As for the coil leak - while it is possible to braze aluminum/copper coils, generally very few contractors will do it (or even have the right cleaning, flux, and brazing materials to do it, and probably none will warranty it for more than a day to a week at most, because while it might be a loose press-fit connection, more likely it is leaking because of corrosion between the incompatible metals. This is a MAJOR cause of reduction of coil life from the historic 15-25 years down to 10-15 years today and in many instances 5 years or less (I have seen as little as 6 month life with some imported coils), as manufacturers race to the bottom in quality to be cost competitive. Generally, such a leak, if not just where the A/C system refrigerant tubing come into or out of the coil unit, is due to corrosion and is not going to braze up well - especially because it is not possible to get the oil (carried in the refrigerant) out of the joint without disassembling it, which would generally mean taking the entire coil apart - definitely not an option.


Some contractors will do a "blob repair" on a coil leak with no promises on how long it will last (sometimes long time, sometimes not at all) - done by building up a "blob" of brazing metal on and around the joint, basically as a molten metal bandaid over the leak and the adjacent metal, hopefully covering over the likely area of corroded metal. This assumes they can even get at it without taking the coil out of the duct - if it has to be taken out to repair it, you are into most of the cost so might as well spend the $300 to maybe $500 for a new coil which hopefully has a 10 year warranty (on parts only) versus a couple hundred $ for a "who knows how long it will last" brazing repair. Probably almost all vendors (except maybe a few "old-school" repairmen who know how to "fix" HVAC systems rather than just swap out parts like the current training emphasizes) will recommend or indeed only to replacement - not a repair.


Personally, given that the coil is mixed aluminum and copper rather than all copper life the old ones, if the coil were over say 10-15 years old I would not try to repair it if it were mine, unless the leak point was really accessible without removing the coil. At that age, with mixed metals, it is awfully likely that if this is a corrosion hole-through (as opposed to a fitting leak), that the rest of the coil is going to start showing corrosion holes pretty soon anyway, so in that case replacing the coil (or the entire system) would probably be the smartest move.

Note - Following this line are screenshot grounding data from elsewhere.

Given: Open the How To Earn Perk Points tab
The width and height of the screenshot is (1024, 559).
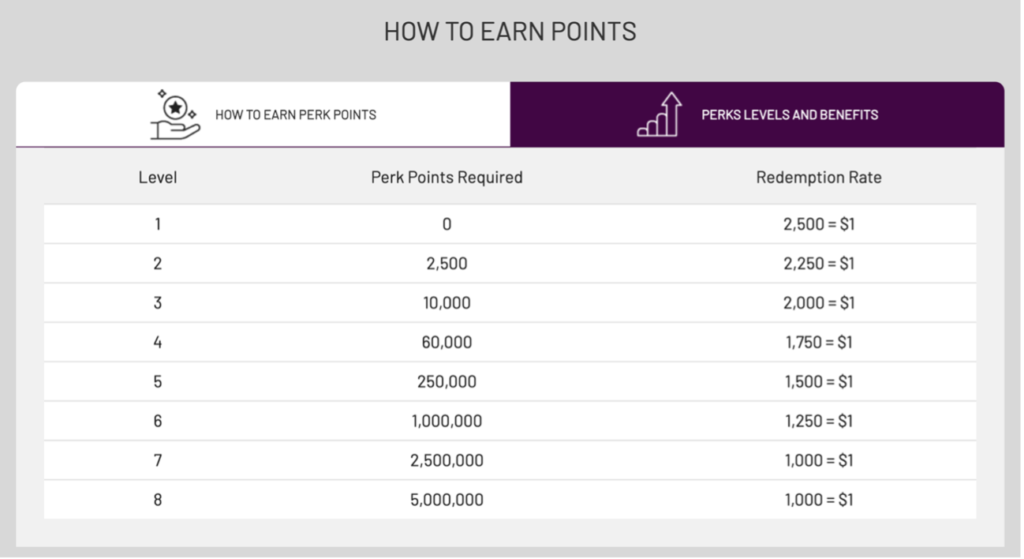Looking at the screenshot, I should click(x=263, y=114).
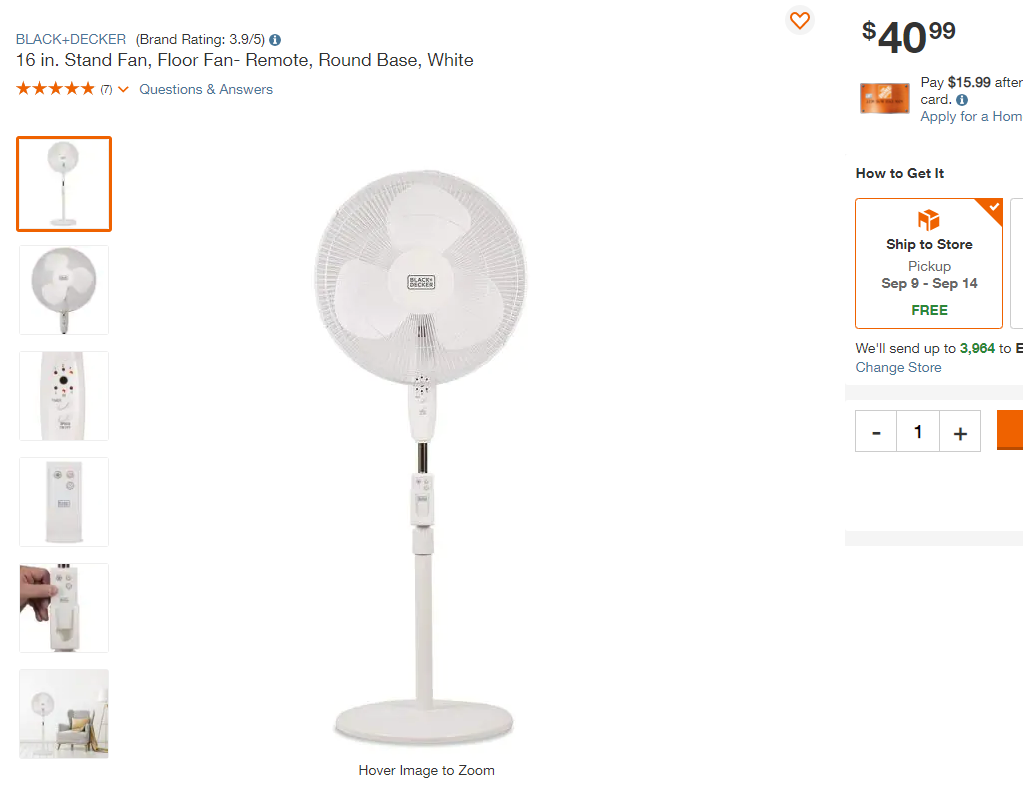The height and width of the screenshot is (793, 1023).
Task: Increase quantity with plus button
Action: (x=960, y=431)
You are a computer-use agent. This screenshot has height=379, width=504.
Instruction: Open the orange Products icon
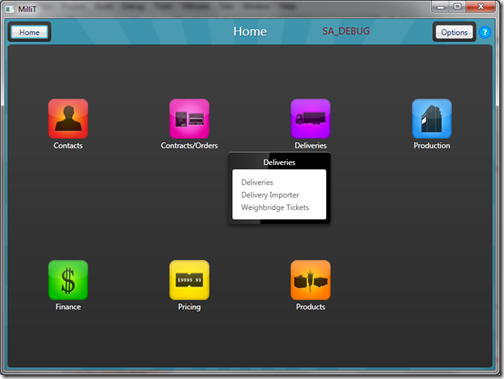[311, 280]
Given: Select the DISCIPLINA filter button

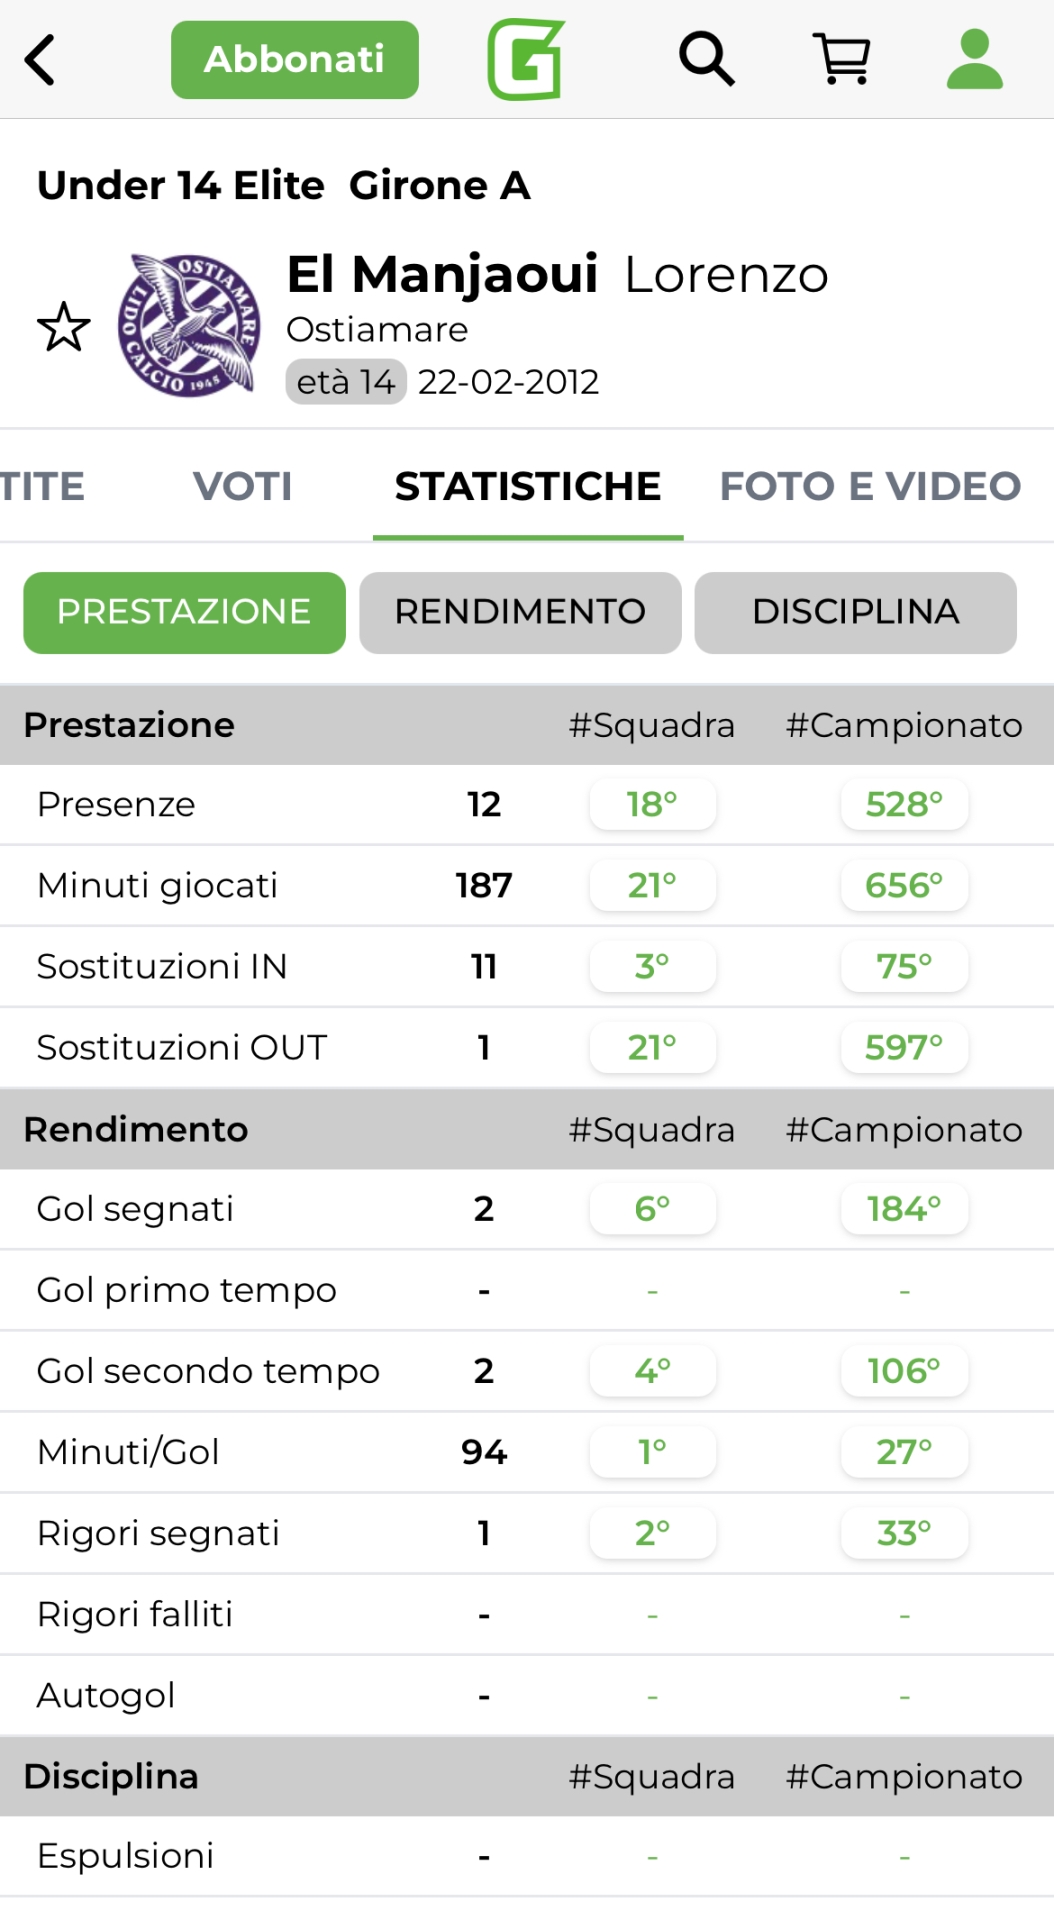Looking at the screenshot, I should 855,612.
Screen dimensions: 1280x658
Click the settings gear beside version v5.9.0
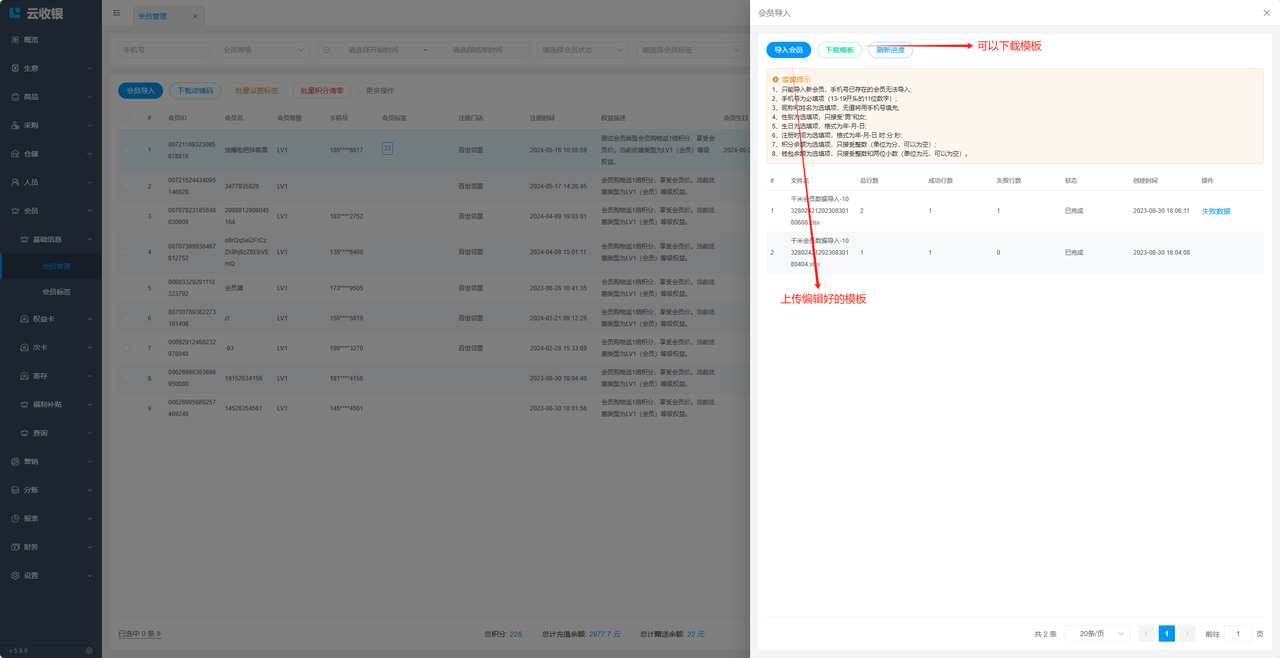(x=89, y=651)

If the problem is where the copper tubing goes into an aluminum header piece on the coil, sometimes there is enough brass or copper stickout to brazeon a new fitting there, sometimes it is a threaded fitting which can be removed and replaced, and there are also mechanical flare-type repair kits from Trane and others for that - to essentially put a new mechnically-fastened (with sealer material as it is installed) connection to the coil for the copper tubing to be brazed to.

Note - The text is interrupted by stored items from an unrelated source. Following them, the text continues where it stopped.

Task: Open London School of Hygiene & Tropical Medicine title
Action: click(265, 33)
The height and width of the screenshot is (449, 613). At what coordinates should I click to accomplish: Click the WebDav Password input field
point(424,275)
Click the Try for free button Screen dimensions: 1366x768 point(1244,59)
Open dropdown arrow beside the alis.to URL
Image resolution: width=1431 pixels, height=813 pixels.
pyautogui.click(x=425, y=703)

One other thing - if looking at $2000 range for the repair, is the repair/replace issue - aggravated by the R-22 (Freon) phase-out issue if yours is an older, Freon refrigerant unit. you can find lots of previous questions about the repair/replace issue and thoughts on the economics of going to newer units, potential energy savings with the newer EPA-mandated higher efficiency base units or with even higher efficiency units, can be found in the Home > HVAC link under Browse Projects, at lower left.